Wednesday, September 12, 2007

Braves feast on El Duque's servings

In last night's New York Mets game, starter Orlando Hernandez's numbers were horrendous. In three plus innings, against 19 batters, he gave up eight runs on six hits and four walks. He averaged almost 25 pitches an inning.

El Duque attributed his poor performance to a lack of control rather than to the foot problem that sidelined him for 12 days. It appears that the Mets coaches prematurely returned him to the battle zone. Unfortunately, all the Mets' minor league teams' regular seasons have ended, so he couldn't get sent down for a rehab start. Instead, for his rehab start he faced the Braves. They did more than help him to return to pitching form; they sent notice that the Mets will pay when they put a not-ready-for-prime-time pitcher on the mound against them.

With both Pelfrey and Humber on the roster, there was no need for the Mets to rush El Duque back into service.

Humber did make it into the game, eight innings too late. In the ninth he faced Johnson, Escobar, and Prado. Ten pitches later he'd retired the side on two groundouts and a lineout.

In the Pacific Coast League playoffs, Adam Bostick pitched much better than did El Duque, but New Orleans also lost, 5-3, though Bostick wasn't the losing pitcher. In six innings, he gave up just two hits and two runs. He walked three while striking out nine.

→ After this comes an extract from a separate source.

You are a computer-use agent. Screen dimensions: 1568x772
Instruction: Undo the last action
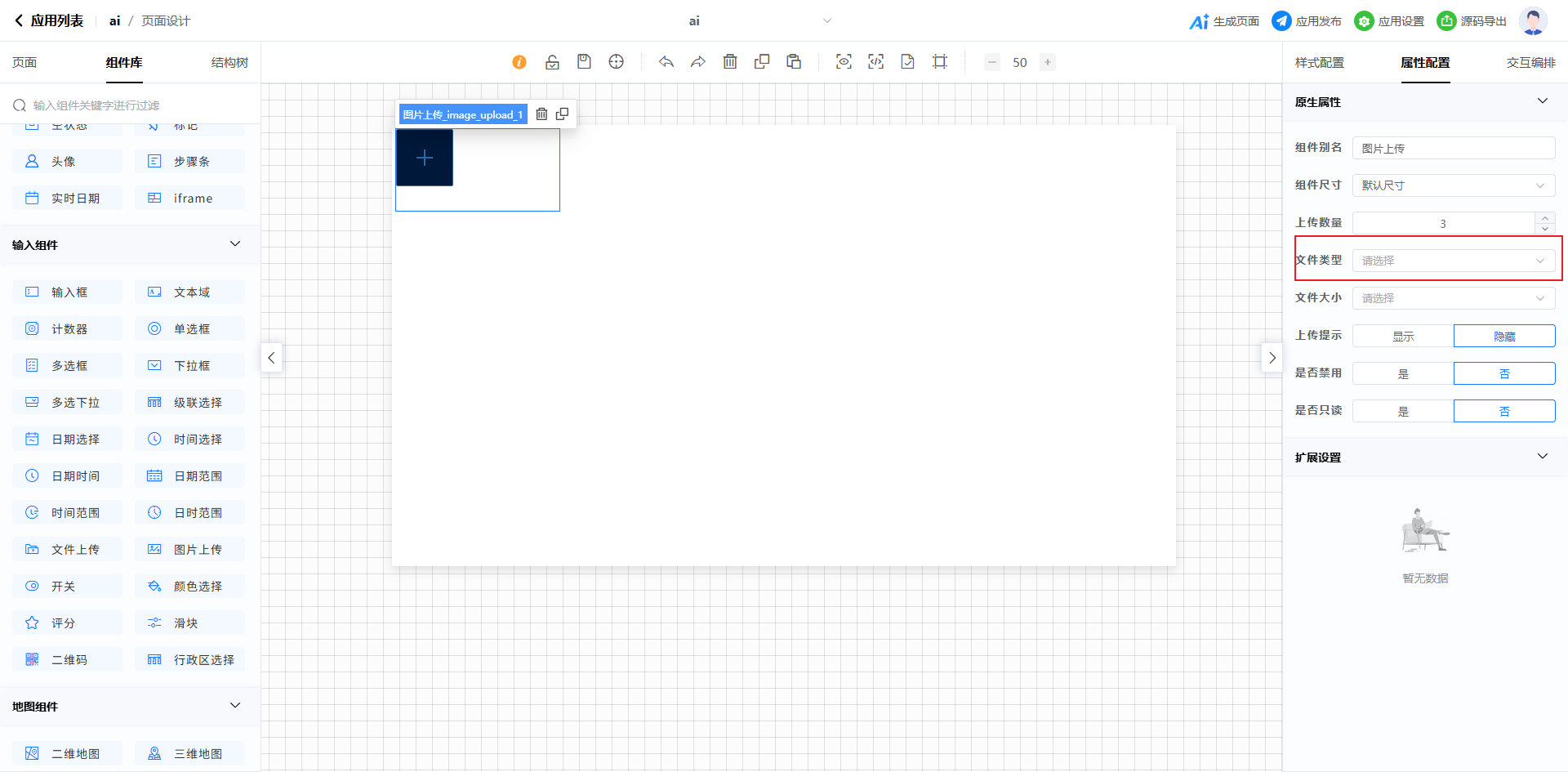coord(666,62)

Six innings seems to be his limit. Since June 12, in his last 10 starts he was able to reach the sixth inning only three times and complete it only twice. Only 20% of those starts were quality starts.

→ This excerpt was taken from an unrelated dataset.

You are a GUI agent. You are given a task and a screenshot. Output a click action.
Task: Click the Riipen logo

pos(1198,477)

Unfortunately for the Zephyrs, with star reliever Willie Collazo promoted to the New York Mets, their available relievers couldn't prevent Sacramento from scoring. The last run was given up in the ninth by ex-Met Joe Smith. Unlike Humber, who pitched a scoreless ninth yesterday, Smith gave up two hits, a walk, and one run. Didn't matter though. The Zephyrs would have lost anyway.